**Quoted text**
══════════════════════════════

KSAS-TV
- Wichita–Hutchinson, Kansas; United States;
- City: Wichita, Kansas
- Channels: Digital: 26 (UHF); Virtual: 24;
- Branding: Fox Kansas; MyTV Wichita (24.2)

Programming
- Affiliations: 24.1: Fox; 24.2: Independent with MyNetworkTV; 24.3: Comet;

Ownership
- Owner: Sinclair Broadcast Group; (KSAS Licensee, LLC);
- Sister stations: KMTW

History
- Founded: June 4, 1984
- First air date: August 24, 1985
- Former call signs: KSAS (1984–1985)
- Former channel numbers: Analog: 24 (UHF, 1985–2009)
- Former affiliations: Independent (1985–1986); UPN (secondary, 1995–2001);
- Call sign meaning: Kansas

Technical information
- Licensing authority: FCC
- Facility ID: 11911
- ERP: 350 kW
- HAAT: 303 m (994 ft)
- Transmitter coordinates: 37°46′40″N 97°30′37″W﻿ / ﻿37.77778°N 97.51028°W
- Translator(s): see § Satellites

Links
- Public license information: Public file; LMS;
- Website: foxkansas.com; mytvwichita.com;

= KSAS-TV =

Television station in Wichita, Kansas

KSAS-TV (channel 24) is a television station in Wichita, Kansas, United States, affiliated with Fox and MyNetworkTV. It is owned by Sinclair Broadcast Group, which provides certain services to Hutchinson-licensed KMTW (channel 36) under a local marketing agreement (LMA) with Mercury Broadcasting Company. The two stations share studios on West Street in northwestern Wichita; KSAS-TV's transmitter is located in rural northwestern Sedgwick County (east of Colwich).

══════════════════════════════

**Given data**
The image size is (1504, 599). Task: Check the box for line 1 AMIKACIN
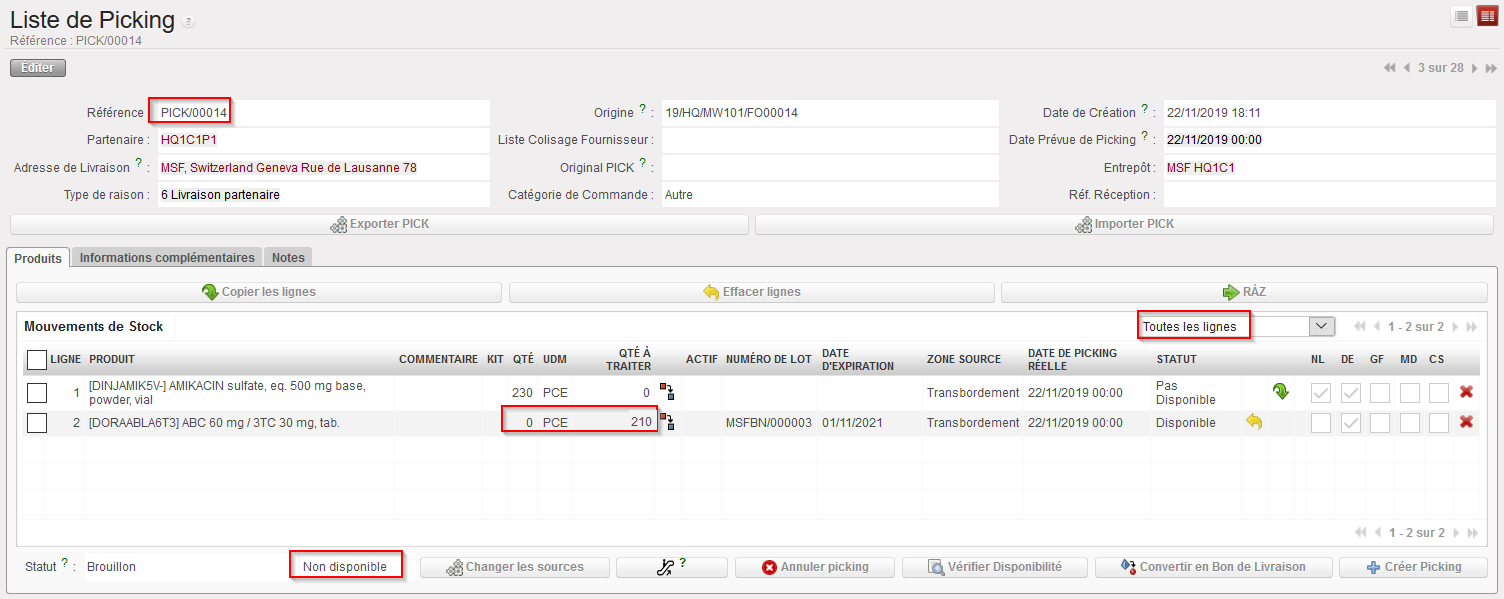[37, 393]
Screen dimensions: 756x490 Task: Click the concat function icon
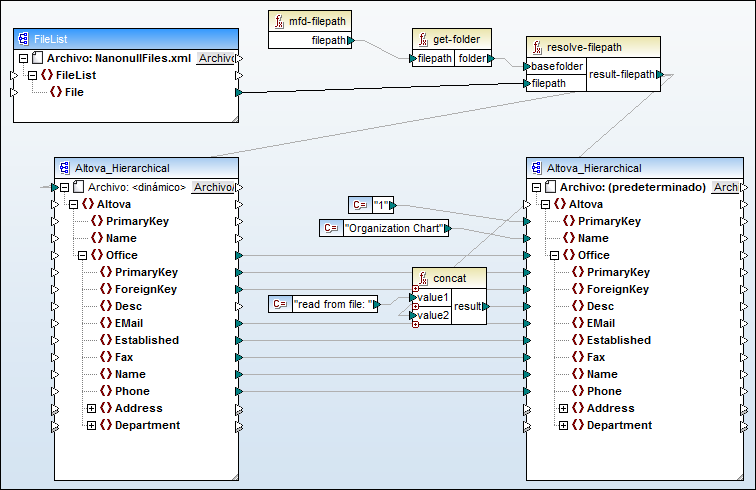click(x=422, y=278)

══════════════════════════════

**Task set**
- A) Answer these about the KSAS-TV page:
(i) On what date was the station founded?
(ii) What ERP does the page list?
(iii) On what street are the studios shared with KMTW?
- B) Revise the KSAS-TV page from "- Former channel" down to "303 m (994 ft)", and swap "FCC" for "Federal Communications Commission" in that stretch.

**Solution list**
- A)
(i) June 4, 1984
(ii) 350 kW
(iii) West Street, in northwestern Wichita

- B)
- Former channel numbers: Analog: 24 (UHF, 1985–2009)
- Former affiliations: Independent (1985–1986); UPN (secondary, 1995–2001);
- Call sign meaning: Kansas

Technical information
- Licensing authority: Federal Communications Commission
- Facility ID: 11911
- ERP: 350 kW
- HAAT: 303 m (994 ft)